The companion PR #4563 was also intended to speed up get_traces calls by addressing the lion's share of the processing time: PhaseShiftRecording. However, the majority of the speedup in that PR is due to an algorithmic improvement and not simply extractor-level parallelism, which is why I separated it.

When these PRs are combined and tested on my data, the entire get_traces() call with phase shifting, CMR, and filtering is 13.1 times faster.

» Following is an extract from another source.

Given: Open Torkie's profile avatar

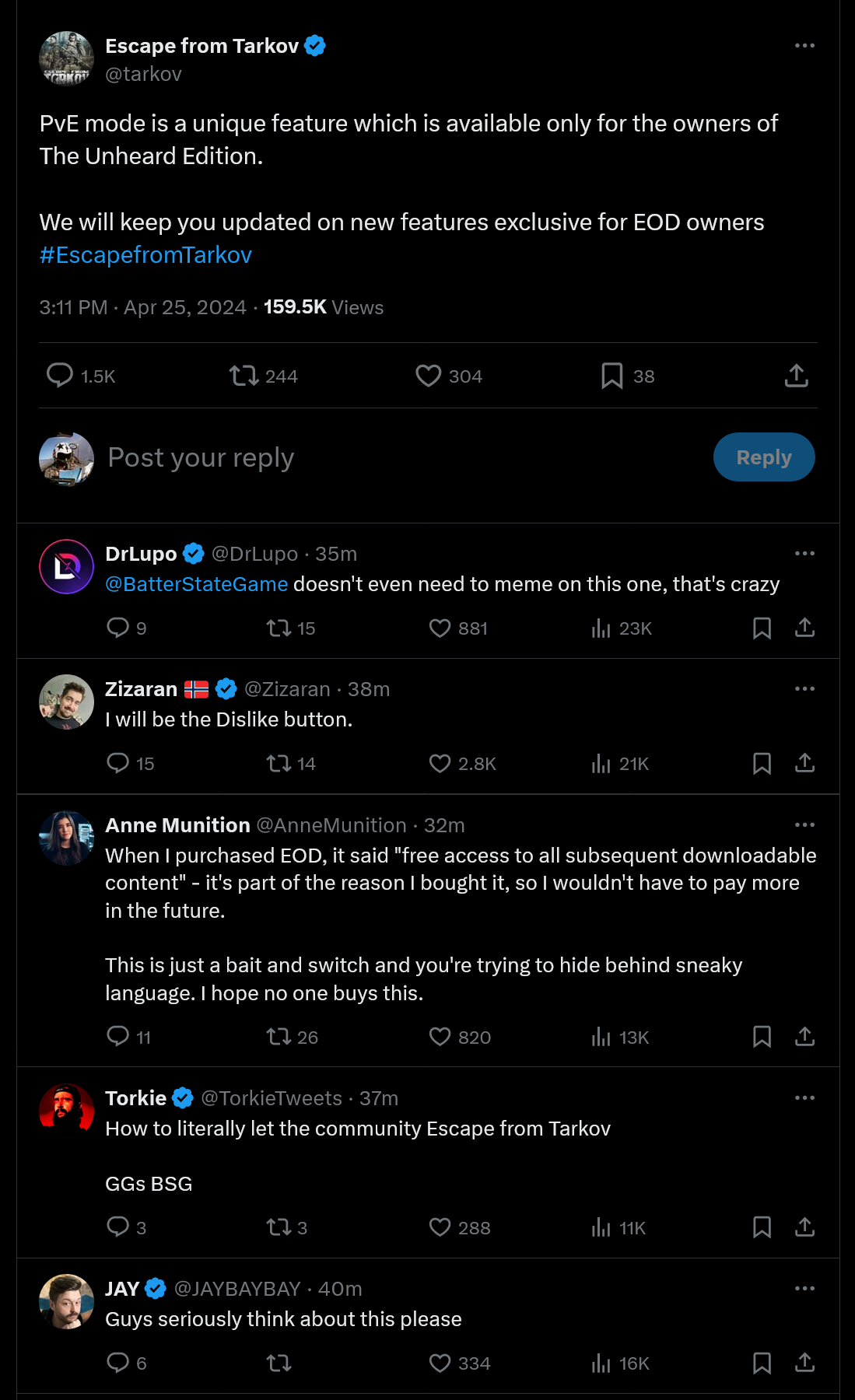Looking at the screenshot, I should [67, 1110].
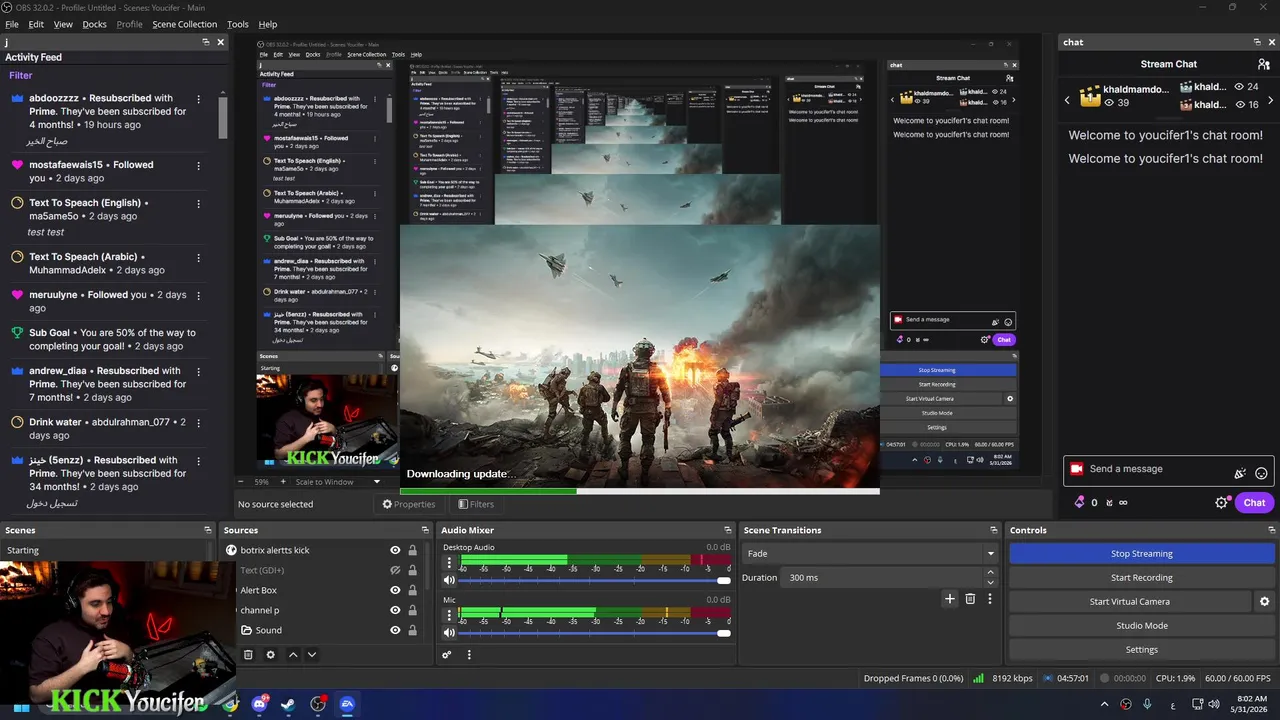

But how do these changes compose with TimeSeriesChunkExecutor? The good news is that adding extractor-level parallelism to TimeSeriesChunkExecutor can actually improve performance, and it might be a nice knob to have for RAM-conscious users that nonetheless have modern CPUs with many cores. See the table below for band pass + common reference filter chains, with 'outer' meaning TimeSeriesChunkExecutor n_jobs and 'inner' meaning extractor-level n_workers:

Setup: chunk_duration="1s" (SI default), different splits of a ~24-thread compute budget on the BP+CMR pipeline, per-caller-thread pools:

Budget Config Time Notes
24 threads outer=24, inner=1 each 1.54 s clean, minimum thread count
192 threads outer=24, inner=8 each 1.42 s absolute peak, oversubscribed
24 threads outer=8, inner=3 each 1.53 s 8 outer, tied with outer=24 inner=1; ~⅓ RAM
12 threads outer=12, inner=1 each 1.59 s ~½ RAM of outer=24
12 threads outer=6, inner=2 each 1.75 s ~¼ RAM of outer=24
12 threads outer=4, inner=3 each 1.92 s ~⅙ RAM of outer=24
12 threads outer=1, inner=12 each 4.31 s single caller — sync overhead dominates

We can split this up for each extractor, with CRE meaning TimeSeriesChunkExecutor:

band pass specifically (inner pool = 8, matching CRE n_jobs=8):

Config Time Speedup Parallelism axis
stock, CRE n=1 (baseline) 7.42 s 1.00×
stock, CRE n=8 thread 1.40 s 5.29× outer only
n_workers=8, CRE n=1 2.39 s 3.04× inner only
n_workers=8, CRE n=8 thread 1.24 s 6.00× both

common mode reference specifically (inner pool = 16, exceeds CRE n_jobs=8):

Config Time Speedup Parallelism axis
stock, CRE n=1 (baseline) 3.93 s 1.00×
stock, CRE n=8 thread 0.62 s 6.34× outer only
n_workers=16, CRE n=1 0.86 s 4.57× inner only
n_workers=16, CRE n=8 thread 0.33 s 11.83× both

Compatibility

  • No default behavior changes. n_workers=1 preserves existing semantics exactly.
  • Round-trip dumpability. _kwargs dicts updated on both preprocessors; save() / load() round-trip the new kwargs correctly.
  • No new deps. Uses stdlib concurrent.futures.ThreadPoolExecutor, threading, weakref.
  • Propagates through the bandpass_filter, highpass_filter, filter, notch_filter, common_reference wrapper functions via **filter_kwargs.
  • Long-running processes safe: per-caller pools are cleaned up when the calling thread is GC'd.

Companion PR

An independent companion PR #4563 adds a sinc-FIR alternative to PhaseShiftRecording with ~100× per-stage speedup while reducing memory. Combined, they give 13–20× on a typical PhaseShiftRecording → HighpassFilterRecording → CommonReferenceRecording chain for direct get_traces() callers, or ~3× on top of existing CRE parallelism.

@galenlynch
Copy link
Copy Markdown
Contributor Author

Test failures are unrelated to this PR

@alejoe91 alejoe91 added preprocessing Related to preprocessing module concurrency Related to parallel processing performance Performance issues/improvements labels May 4, 2026
@alejoe91
Copy link
Copy Markdown
Member

alejoe91 commented May 5, 2026

Thanks @galenlynch

We have discussed this internally and we think that having per processor thread parallelization could be a common and useful use case.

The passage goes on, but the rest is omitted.